As we ran through the house searching for an open window or door, I heard my husband say the most haunting words, “He’s in the backyard.” As my heart sank, I ran through the living room and out the back door. When I opened the patio screen door I saw him — my six-year-old boy wandering in the pitch black, all alone, sleepwalking.
With our dark wooded lot as a backdrop and my neighbor’s lake just two doors down, my mind immediately ran through all of the dangerous outcomes that this night’s adventure in sleepwalking could have had. I thought of the late-night drivers that sometimes speed down our dark stretch of the road we live on. What if he had gone out the front door and wandered down the driveway? What if we had forgotten to set the alarm? What if? What if? What if?
A History of Sleep Issues
Our son’s disruptive sleep habits started at a young age. From around the time he turned one, we realized that his restless nights were different than your run of the mill “not sleeping through the night.” He was not hungry or in need of a diaper change, but seemed distraught and inconsolable. It took us months to realize that what he was experiencing was night terrors (also referred to as sleep terrors). While he often would walk around or even yell and scream from his crib, he was not actually awake. It was terrifying to see him in that state. It was nerve-racking to ever leave him overnight with a babysitter as we knew how disturbing it could be for a caretaker to see him in the throes of a bad night terror.
What Causes Sleep Disruptions?
For years we lived in a state of trying to figure out a cause for our son’s terrors. Our pediatrician gave recommendations to purposely wake him before the night terrors generally occurred. We attempted to track his sleep patterns and adjust his bedtimes. We often noticed that his night terrors would coincide with stress and anxiety. There were nights when we would be up 5 or 6 times throughout the night trying to help our little guy get back to a peaceful sleep. Nothing seemed to help.
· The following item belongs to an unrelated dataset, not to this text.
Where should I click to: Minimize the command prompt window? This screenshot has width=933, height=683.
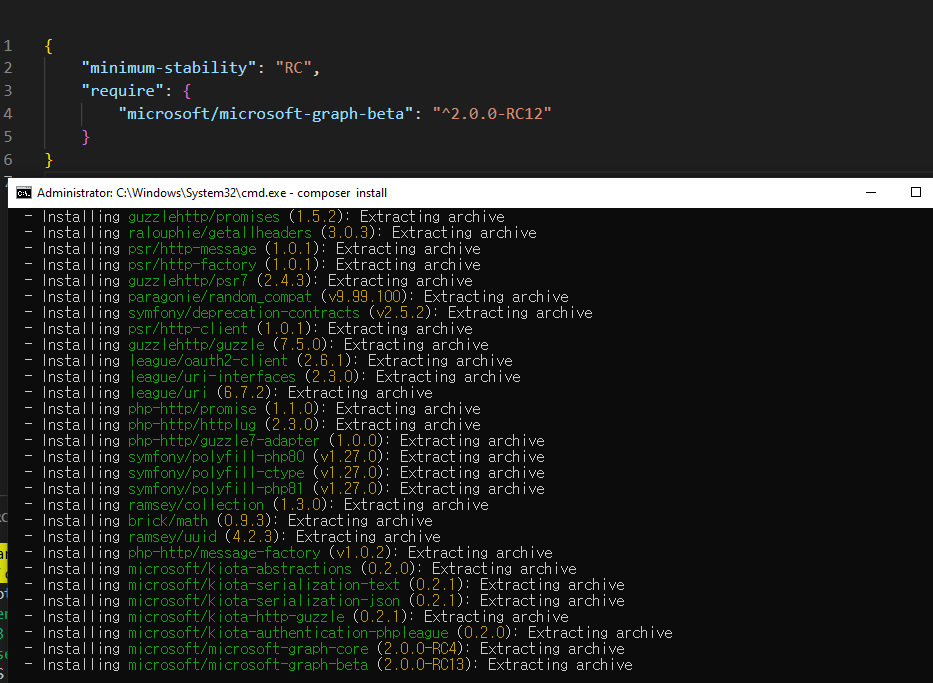click(x=870, y=192)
Recently, we noticed a decline in the number of night terrors our son was experiencing. We were hopeful that this sleepless phase of our life was coming to an end. And then, he began sleepwalking. It is believed that night terrors and sleepwalking are related. In both cases, children are not actually awake although they appear to be. Kids generally have no memory of their experience from the night before. Both night terrors and sleepwalking are common in young children, especially boys, and (thankfully) usually go away by adolescence.
What Can We Do to Help?
While it is next to impossible to ever have a stress free night of rest in our home, we do sleep easier with the knowledge that we have an alarm to alert us if our son should attempt to leave the house while sleepwalking again. We keep our home as “baby proofed” as possible and have recently installed additional locks on all our exits. We sometimes find clues in the morning of our son’s nightly travels — a blankie in the hallway or toys on the floor. Often he will call out for us or ramble on about a random topic when we find him sleepwalking. He never remembers these adventures the next morning. For now, the only other thing we can do is go to bed each night hoping for an uneventful rest and praying that this sleepless phase ends soon.